▸ **Work to be completed**: Copy the stretch of the anxiety post below from "My mental processing" through "of these helpful.", word for word.

* Start Excerpt to read *

That in itself is a huge, amazing thing I would not have been able to do at this time two years ago.

Usually, when I start to get really anxious, I ask myself what’s the worst that could happen? This is a really stupid question, because practically — logically — the WORST ending would be death, or getting fired, or something equally dramatic.

Image result for or worse expelled gif

So another thing I realized is I’m not anxious about the worst happening — I’m anxious about the let downs. The discomfort of disappointing someone. Of being seen as a failure. Inside my anxiety, that scenario is worse than death or losing my job or getting salmonella poisoning (which was another small concern this week after a kitchen mishap that led to me ingesting a microscopic amount of raw chicken).

But this time, not only could I half-encourage myself with such mantras as “I’ll survive” or “it will be ok”, I realized I am prepared if the “worst” should happen and I disappoint someone. I have been through this feeling before — and I have let people down in the past. And even if worse came to “worst” and I received a public dressing-down, I know how to pretend I’m fine until I reach the safety of my car or my home or my husband’s arms.

My mental processing — and the anxiety that feeds off it — may not be completely healthy or “normal”, but I am growing. And I found such comfort in being able to see how far I’ve come.

That is a whole lot more background than I initially intended to give for this post; I meant to just say ‘hey, I’ve been a little stressed, here are some tunes that help me’…but that’s the way life goes. If you can relate at all — or anytime you need a little “I am awesome” pick-me-up — maybe you’ll find one of these helpful.

  1. I’m Me – Us The Duo (to remind me I’m pretty great just the way I am)
  2. Who You Are – Madilyn Bailey (best line: “It’s okay not to be okay.”)
  3. Out of Hell – Skillet (this is the best song to tequila-tipsy-jump-around to…or blast in the car and shout-sing out the anxious feelings)
  4. Still I Fly – Roadtrip Romance (most uplifting part: “gotta learn to grow, watch me as I touch the sky…”)

* End Excerpt to read *
* Start Given data *

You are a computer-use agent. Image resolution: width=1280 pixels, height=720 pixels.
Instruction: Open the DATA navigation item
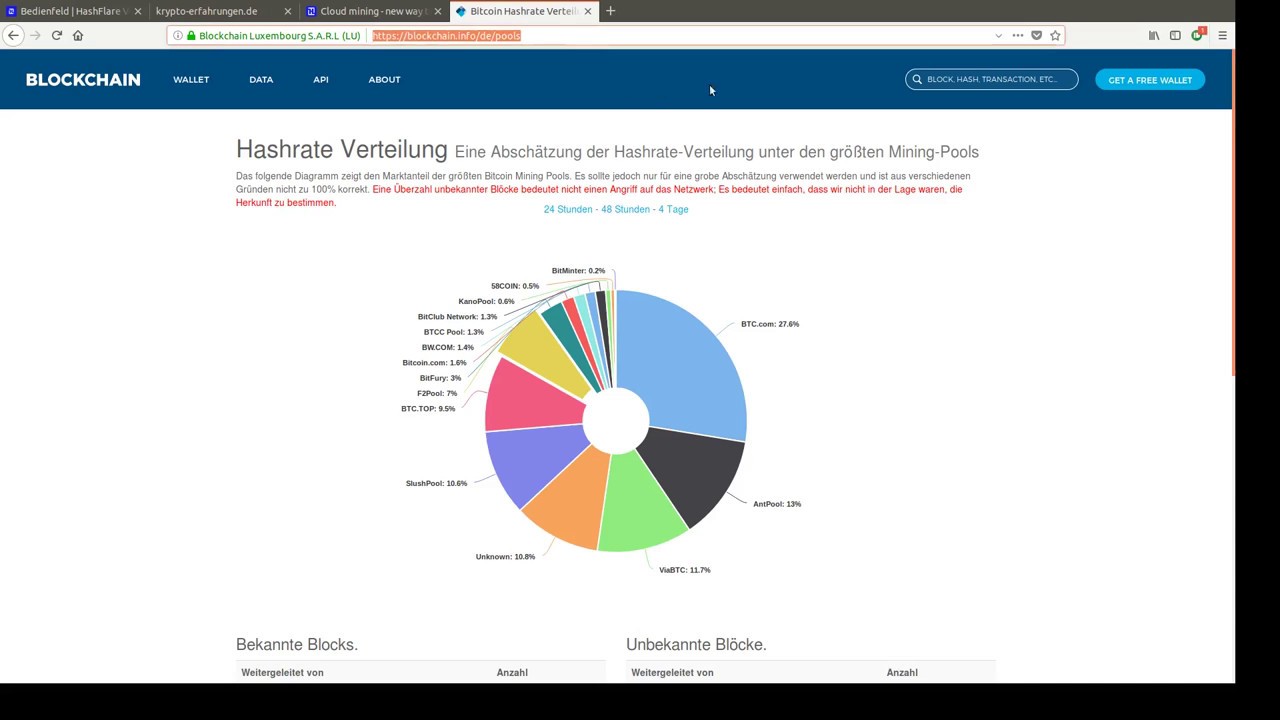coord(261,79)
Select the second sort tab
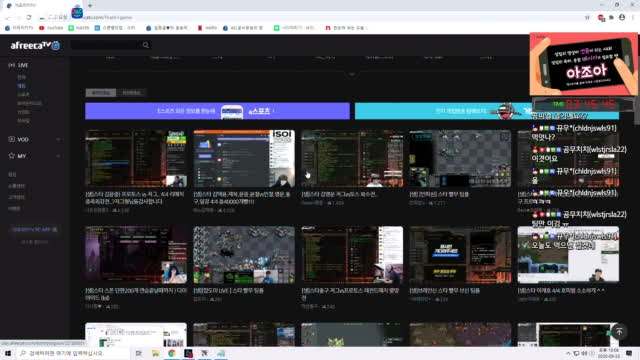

* End Given data *

▸ **Exercise solution**:
My mental processing — and the anxiety that feeds off it — may not be completely healthy or “normal”, but I am growing. And I found such comfort in being able to see how far I’ve come.

That is a whole lot more background than I initially intended to give for this post; I meant to just say ‘hey, I’ve been a little stressed, here are some tunes that help me’…but that’s the way life goes. If you can relate at all — or anytime you need a little “I am awesome” pick-me-up — maybe you’ll find one of these helpful.